Recuerdo con claridad cómo nos desveló los secretos de los profesores y sus métodos de evaluación, preparándonos de manera estratégica para cada examen y tarea. Sus consejos, llenos de sabiduría y experiencia, se convirtieron en faros que iluminaban nuestro camino en los grados que se avecinaba.

Mi aprecio por este profesor se incrementó aún más cuando llegó el momento de matricularse en el bachillerato en El Liceo Enrique Vélez Escobar.. Los alumnos que ocupaban los cinco primeros puestos estaban exentos de presentar el examen de admisión para comenzar el bachillerato, y para mi sorpresa, ocupé el quinto lugar. Aunque desconozco si fue por simpatía o casualidad, este logro me recordó bellos momentos.

En 1967, el Enrique Vélez Escobar se convirtió en mi nuevo colegio. Esta institución, fundada en 1963 y originalmente ubicada en el barrio San Pío X de Itagüí, era mucho más que un lugar de aprendizaje; era un reflejo de la tranquilidad y la serenidad que emanan de la vida campestre. El colegio quedaba ubicado en una finca llamada “La Navarra”, donde se impartían las clases en un entorno acogedor y pintoresco, los aires rurales y la gran casona evocaron en mí los recuerdos de la Hacienda Dinamarca de San Carlos, el lugar donde crecí y di mis primeros pasos.

En el lugar, una casona antigua con un aura señorial que nos transporta a épocas pasadas. Allí, una huerta nos brindaba la oportunidad de conectar con la tierra a través de una materia que se llamaba “prácticas agrícolas”, mientras que una piscina de cemento se convertía en nuestro refugio del sol abrasador. La cancha de fútbol, aunque improvisada y poco adaptada, nos regalaba momentos de diversión y camaradería.

El Enrique Vélez Escobar en la Finca La Navarra era un remanso de paz en medio del bullicio del aprendizaje, una antigua casona imbuida de la nostalgia de tiempos pasados. Sus amplias y modestas instalaciones no limitaban nuestra experiencia; al contrario, nos acogían con calidez y nos brindaban un espacio para explorar, aprender y crecer juntos.

En el paso efímero por La Navarra, mi vida estudiantil comenzó como un capítulo breve pero impactante. Los días se deslizaban entre el ir y venir de conocimientos, rodeados de la atmósfera tranquila y acogedora que solo un entorno rural podía ofrecer. Fue en ese tiempo, en medio del trajín del segundo año de bachillerato, cuando el destino decidió llevarnos al Barrio Santa María, dejando atrás aquel refugio de aprendizaje.

Sin embargo, aunque los días en La Navarra fueron fugaces, su influencia perdura como un tesoro en mi memoria. Entre los recuerdos más entrañables de aquel tiempo, destaca que en el primer recreo, un momento mágico donde la bondad del colegio se manifestaba en forma de un gran pocillo de café humeante, acompañado de gran pan fresco y queso amarillo. Cada sorbo de aquella bebida caliente y cada bocado de aquel delicioso pan y queso, no solo alimentaban nuestro cuerpo, sino que también reconfortaban nuestro espíritu y nos recordaban el cuidado y la atención que recibimos en aquel lugar.

DATOS DE ORIGEN
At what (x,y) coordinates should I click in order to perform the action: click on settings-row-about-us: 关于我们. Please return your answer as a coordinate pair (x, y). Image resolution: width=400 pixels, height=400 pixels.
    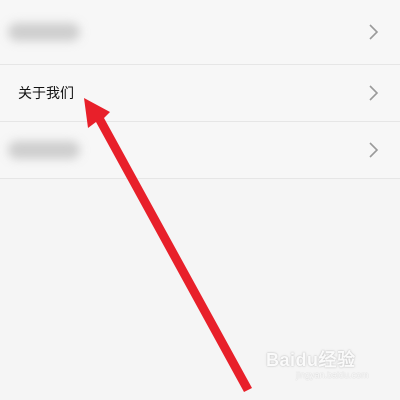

POR HACER
Según el fragmento de página, ¿en qué año se fundó el Liceo Enrique Vélez Escobar? Responde solo con lo que dice el fragmento de página.

EJERCICIO RESUELTO
En 1963.